**Task to complete**
Extract the complete listing and output it unchanged.

━━━ Data

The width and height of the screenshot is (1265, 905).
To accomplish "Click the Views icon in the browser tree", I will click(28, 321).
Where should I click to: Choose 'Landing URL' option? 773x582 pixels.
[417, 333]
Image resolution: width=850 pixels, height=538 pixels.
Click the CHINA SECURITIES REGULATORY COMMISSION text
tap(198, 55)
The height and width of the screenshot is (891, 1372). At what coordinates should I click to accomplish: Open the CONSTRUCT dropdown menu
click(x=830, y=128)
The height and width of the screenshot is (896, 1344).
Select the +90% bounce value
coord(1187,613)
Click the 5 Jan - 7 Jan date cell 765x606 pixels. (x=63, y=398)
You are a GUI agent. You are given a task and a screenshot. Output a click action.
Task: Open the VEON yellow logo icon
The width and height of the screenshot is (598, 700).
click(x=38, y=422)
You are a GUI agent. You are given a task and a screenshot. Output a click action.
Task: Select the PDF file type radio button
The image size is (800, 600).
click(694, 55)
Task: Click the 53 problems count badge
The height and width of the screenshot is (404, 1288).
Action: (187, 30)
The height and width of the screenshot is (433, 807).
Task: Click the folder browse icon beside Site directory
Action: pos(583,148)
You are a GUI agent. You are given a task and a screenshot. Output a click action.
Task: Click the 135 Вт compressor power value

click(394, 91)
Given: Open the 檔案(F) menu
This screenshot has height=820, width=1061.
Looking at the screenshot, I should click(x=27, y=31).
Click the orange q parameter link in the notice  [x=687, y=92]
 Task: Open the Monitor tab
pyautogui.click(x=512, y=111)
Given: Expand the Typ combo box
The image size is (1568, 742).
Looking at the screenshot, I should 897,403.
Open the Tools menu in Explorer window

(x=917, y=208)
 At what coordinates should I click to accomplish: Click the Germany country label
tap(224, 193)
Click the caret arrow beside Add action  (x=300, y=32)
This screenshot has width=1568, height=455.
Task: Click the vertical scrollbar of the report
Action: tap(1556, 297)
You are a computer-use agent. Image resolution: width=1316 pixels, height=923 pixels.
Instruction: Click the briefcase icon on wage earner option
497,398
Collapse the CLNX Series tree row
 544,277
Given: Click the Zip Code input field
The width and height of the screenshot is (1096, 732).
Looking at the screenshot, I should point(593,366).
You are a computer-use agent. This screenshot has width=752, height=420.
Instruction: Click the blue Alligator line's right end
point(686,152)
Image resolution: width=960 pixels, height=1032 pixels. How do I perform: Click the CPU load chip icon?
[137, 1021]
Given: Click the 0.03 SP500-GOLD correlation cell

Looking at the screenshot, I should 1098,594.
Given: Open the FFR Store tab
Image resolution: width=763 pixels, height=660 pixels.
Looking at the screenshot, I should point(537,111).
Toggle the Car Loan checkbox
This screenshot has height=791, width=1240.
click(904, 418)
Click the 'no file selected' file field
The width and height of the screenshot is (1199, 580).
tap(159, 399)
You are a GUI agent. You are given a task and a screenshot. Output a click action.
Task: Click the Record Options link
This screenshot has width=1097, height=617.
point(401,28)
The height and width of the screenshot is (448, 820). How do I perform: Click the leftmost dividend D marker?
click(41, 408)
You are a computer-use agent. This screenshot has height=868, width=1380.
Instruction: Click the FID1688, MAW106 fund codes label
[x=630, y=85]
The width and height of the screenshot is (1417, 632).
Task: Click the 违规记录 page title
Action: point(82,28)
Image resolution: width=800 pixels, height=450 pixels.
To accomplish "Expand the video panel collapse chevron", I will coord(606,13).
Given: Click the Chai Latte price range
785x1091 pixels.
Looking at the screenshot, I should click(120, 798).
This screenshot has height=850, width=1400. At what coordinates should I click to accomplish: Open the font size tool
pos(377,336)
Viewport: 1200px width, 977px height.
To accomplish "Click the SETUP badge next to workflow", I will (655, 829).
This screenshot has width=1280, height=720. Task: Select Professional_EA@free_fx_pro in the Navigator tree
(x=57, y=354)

━━━━━━

**Exercise response**
The width and height of the screenshot is (1265, 905).
To accomplish "Click the Views icon in the browser tree", I will click(28, 321).
Where should I click to: Choose 'Landing URL' option? 773x582 pixels.
[417, 333]
Image resolution: width=850 pixels, height=538 pixels.
Click the CHINA SECURITIES REGULATORY COMMISSION text
tap(198, 55)
The height and width of the screenshot is (891, 1372). At what coordinates should I click to accomplish: Open the CONSTRUCT dropdown menu
click(x=830, y=128)
The height and width of the screenshot is (896, 1344).
Select the +90% bounce value
coord(1187,613)
Click the 5 Jan - 7 Jan date cell 765x606 pixels. (x=63, y=398)
You are a GUI agent. You are given a task and a screenshot. Output a click action.
Task: Open the VEON yellow logo icon
The width and height of the screenshot is (598, 700).
click(x=38, y=422)
You are a GUI agent. You are given a task and a screenshot. Output a click action.
Task: Select the PDF file type radio button
The image size is (800, 600).
click(694, 55)
Task: Click the 53 problems count badge
The height and width of the screenshot is (404, 1288).
Action: (187, 30)
The height and width of the screenshot is (433, 807).
Task: Click the folder browse icon beside Site directory
Action: pos(583,148)
You are a GUI agent. You are given a task and a screenshot. Output a click action.
Task: Click the 135 Вт compressor power value

click(394, 91)
Given: Open the 檔案(F) menu
This screenshot has height=820, width=1061.
Looking at the screenshot, I should click(x=27, y=31).
Click the orange q parameter link in the notice  [x=687, y=92]
 Task: Open the Monitor tab
pyautogui.click(x=512, y=111)
Given: Expand the Typ combo box
The image size is (1568, 742).
Looking at the screenshot, I should 897,403.
Open the Tools menu in Explorer window

(x=917, y=208)
 At what coordinates should I click to accomplish: Click the Germany country label
tap(224, 193)
Click the caret arrow beside Add action  (x=300, y=32)
This screenshot has width=1568, height=455.
Task: Click the vertical scrollbar of the report
Action: tap(1556, 297)
You are a computer-use agent. Image resolution: width=1316 pixels, height=923 pixels.
Instruction: Click the briefcase icon on wage earner option
497,398
Collapse the CLNX Series tree row
 544,277
Given: Click the Zip Code input field
The width and height of the screenshot is (1096, 732).
Looking at the screenshot, I should point(593,366).
You are a computer-use agent. This screenshot has width=752, height=420.
Instruction: Click the blue Alligator line's right end
point(686,152)
Image resolution: width=960 pixels, height=1032 pixels. How do I perform: Click the CPU load chip icon?
[137, 1021]
Given: Click the 0.03 SP500-GOLD correlation cell

Looking at the screenshot, I should 1098,594.
Given: Open the FFR Store tab
Image resolution: width=763 pixels, height=660 pixels.
Looking at the screenshot, I should point(537,111).
Toggle the Car Loan checkbox
This screenshot has height=791, width=1240.
click(904, 418)
Click the 'no file selected' file field
The width and height of the screenshot is (1199, 580).
tap(159, 399)
You are a GUI agent. You are given a task and a screenshot. Output a click action.
Task: Click the Record Options link
This screenshot has width=1097, height=617.
point(401,28)
The height and width of the screenshot is (448, 820). How do I perform: Click the leftmost dividend D marker?
click(41, 408)
You are a computer-use agent. This screenshot has height=868, width=1380.
Instruction: Click the FID1688, MAW106 fund codes label
[x=630, y=85]
The width and height of the screenshot is (1417, 632).
Task: Click the 违规记录 page title
Action: point(82,28)
Image resolution: width=800 pixels, height=450 pixels.
To accomplish "Expand the video panel collapse chevron", I will coord(606,13).
Given: Click the Chai Latte price range
785x1091 pixels.
Looking at the screenshot, I should click(120, 798).
This screenshot has height=850, width=1400. At what coordinates should I click to accomplish: Open the font size tool
pos(377,336)
Viewport: 1200px width, 977px height.
To accomplish "Click the SETUP badge next to workflow", I will (655, 829).
This screenshot has width=1280, height=720. Task: Select Professional_EA@free_fx_pro in the Navigator tree
(x=57, y=354)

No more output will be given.